Expanding continual few-shot learning benchmarks to include recognition of specific instances

TMLR Paper1376 Authors

13 Jul 2023 (modified: 17 Sept 2024)Rejected by TMLREveryoneRevisionsBibTeXCC BY 4.0
Abstract: Continual learning and few-shot learning are important frontiers in progress towards broader Machine Learning (ML) capabilities. There is a growing body of work in both, but few works combining the two. One exception is the Continual Few-shot Learning (CFSL) framework of Antoniou et al. (2020). In this study, we extend CFSL in two ways that capture a broader range of challenges, important for intelligent agent behaviour in real-world conditions. First, we modify CFSL to make it more comparable to standard continual learning experiments, where usually a much larger number of classes are presented. Second, we introduce an ‘instance test’ which requires recognition of specific instances of classes – a capability of animal cognition that is usually neglected in ML. For an initial exploration of ML model performance under these conditions, we selected representative baseline models from the original CFSL work and added a model variant with replay. As expected, learning more classes is more difficult than the original CFSL experiments, and interestingly, the way in which image instances and classes are presented affects classification performance.
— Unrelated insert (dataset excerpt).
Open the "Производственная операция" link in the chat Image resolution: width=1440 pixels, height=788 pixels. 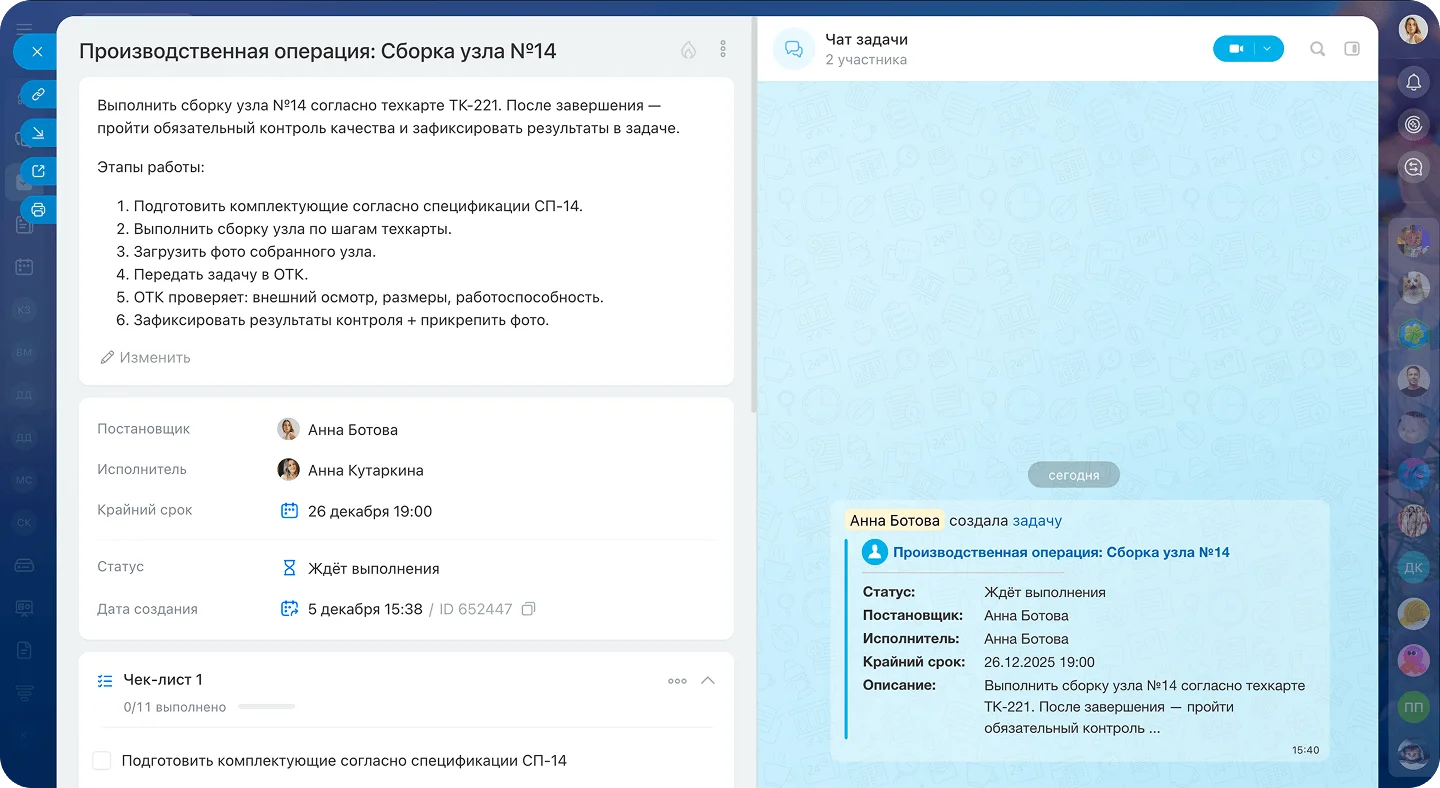(x=1060, y=552)
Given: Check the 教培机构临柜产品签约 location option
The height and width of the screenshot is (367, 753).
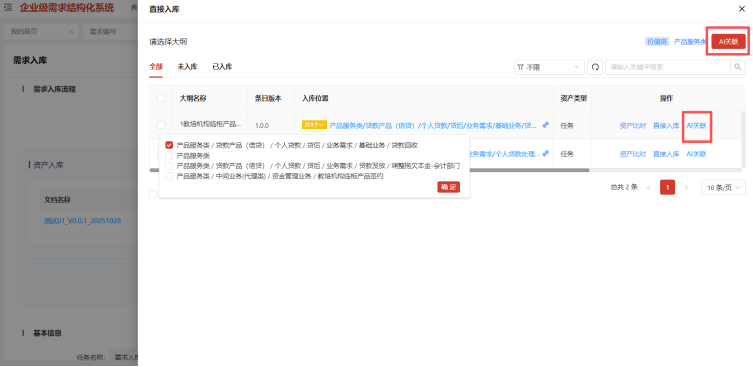Looking at the screenshot, I should coord(169,176).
Surprisingly, accuracy in the baseline instance test is comparable to other classification tasks, but poor given significant occlusion and noise. The use of replay for consolidation improves performance substantially for both types of tasks, but particularly the instance test.
Submission Length: Long submission (more than 12 pages of main content)
Previous TMLR Submission Url: https://openreview.net/forum?id=dsGJo0GuF5&referrer=%5BAuthor%20Console%5D(%2Fgroup%3Fid%3DTMLR%2FAuthors%23your-submissions)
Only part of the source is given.